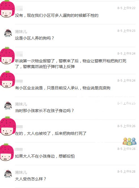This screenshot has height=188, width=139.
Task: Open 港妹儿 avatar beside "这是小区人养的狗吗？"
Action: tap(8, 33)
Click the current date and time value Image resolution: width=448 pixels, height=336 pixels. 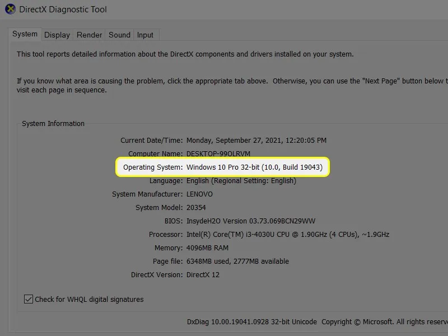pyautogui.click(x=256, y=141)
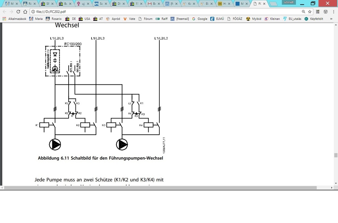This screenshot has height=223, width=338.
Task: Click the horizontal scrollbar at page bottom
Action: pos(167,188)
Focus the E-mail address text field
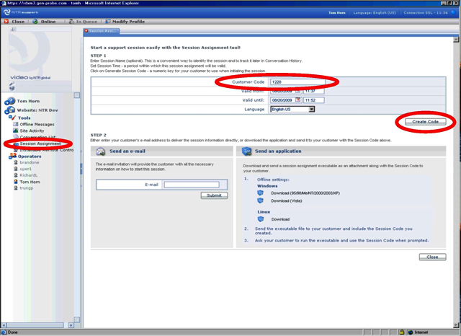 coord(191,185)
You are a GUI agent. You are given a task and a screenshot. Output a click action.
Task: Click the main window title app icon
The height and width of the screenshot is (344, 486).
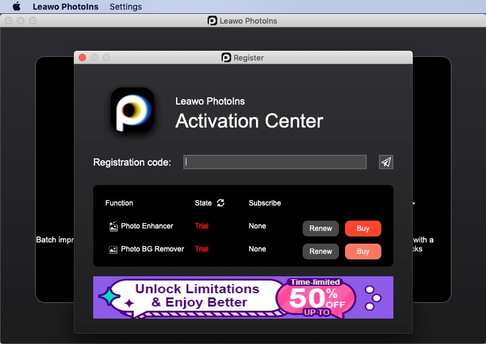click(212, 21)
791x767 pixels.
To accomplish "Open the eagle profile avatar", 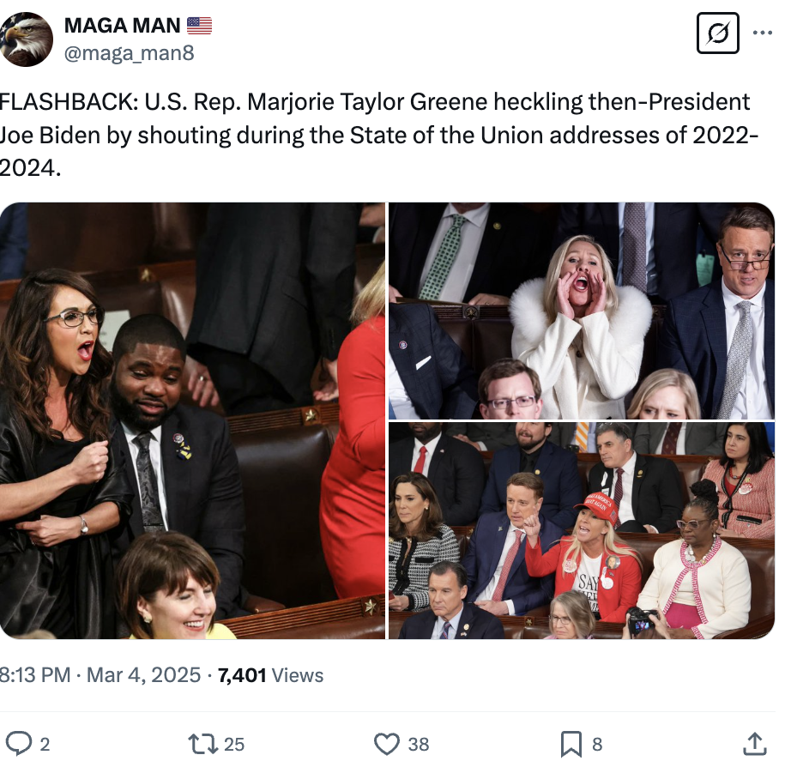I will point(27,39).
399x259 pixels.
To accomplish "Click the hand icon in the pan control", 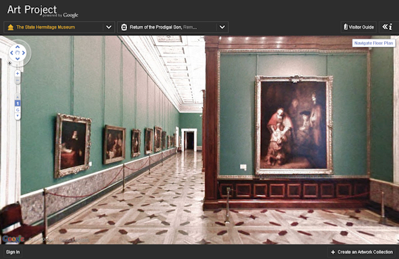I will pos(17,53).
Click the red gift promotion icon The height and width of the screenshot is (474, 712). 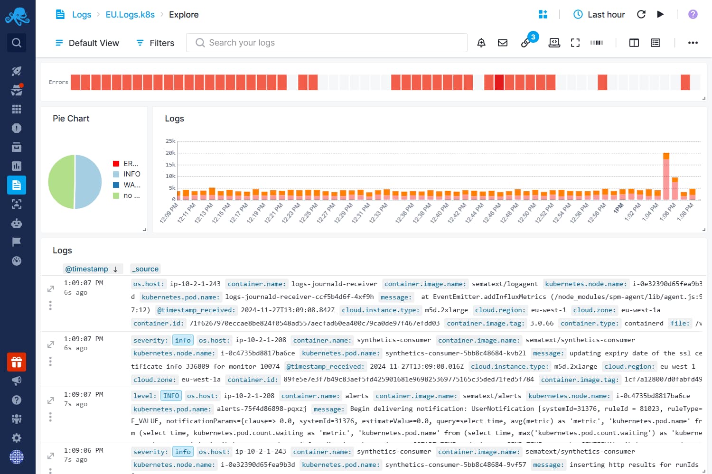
--------------------------------
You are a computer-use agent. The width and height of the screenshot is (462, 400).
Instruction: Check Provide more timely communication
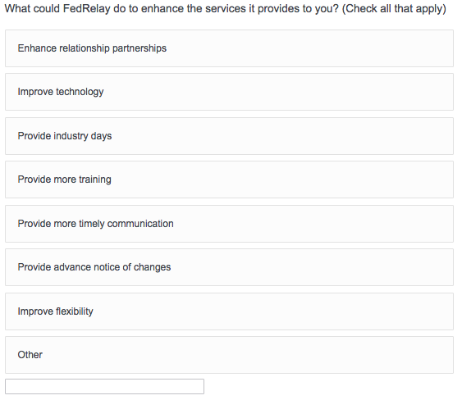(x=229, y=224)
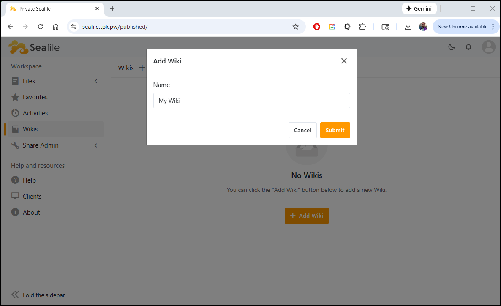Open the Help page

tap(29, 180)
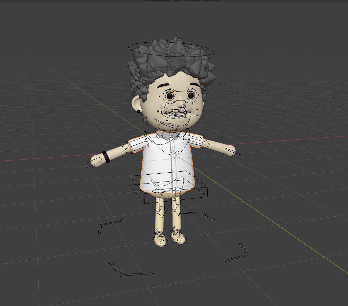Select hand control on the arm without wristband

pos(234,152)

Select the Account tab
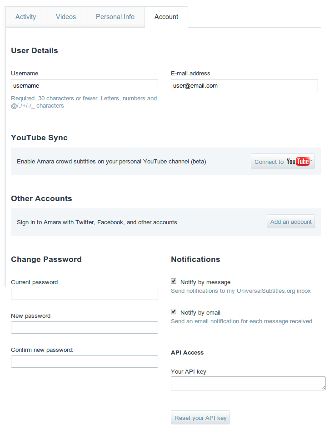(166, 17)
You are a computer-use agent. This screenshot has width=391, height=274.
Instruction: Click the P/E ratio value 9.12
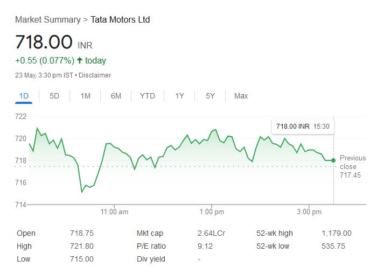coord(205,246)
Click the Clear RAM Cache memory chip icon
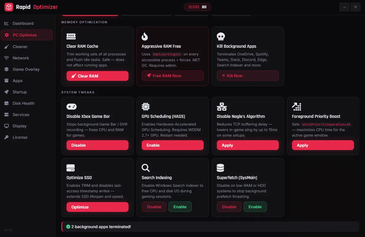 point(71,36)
--------------------------------
## Aim of the task
Copy each line above containing the string "agent".

## Exercise response
You are a GUI agent. You are given a task and a screenshot. Output a click action.
You are a computer-use agent. The width and height of the screenshot is (462, 400).
You are a computer-use agent. This screenshot has width=391, height=274.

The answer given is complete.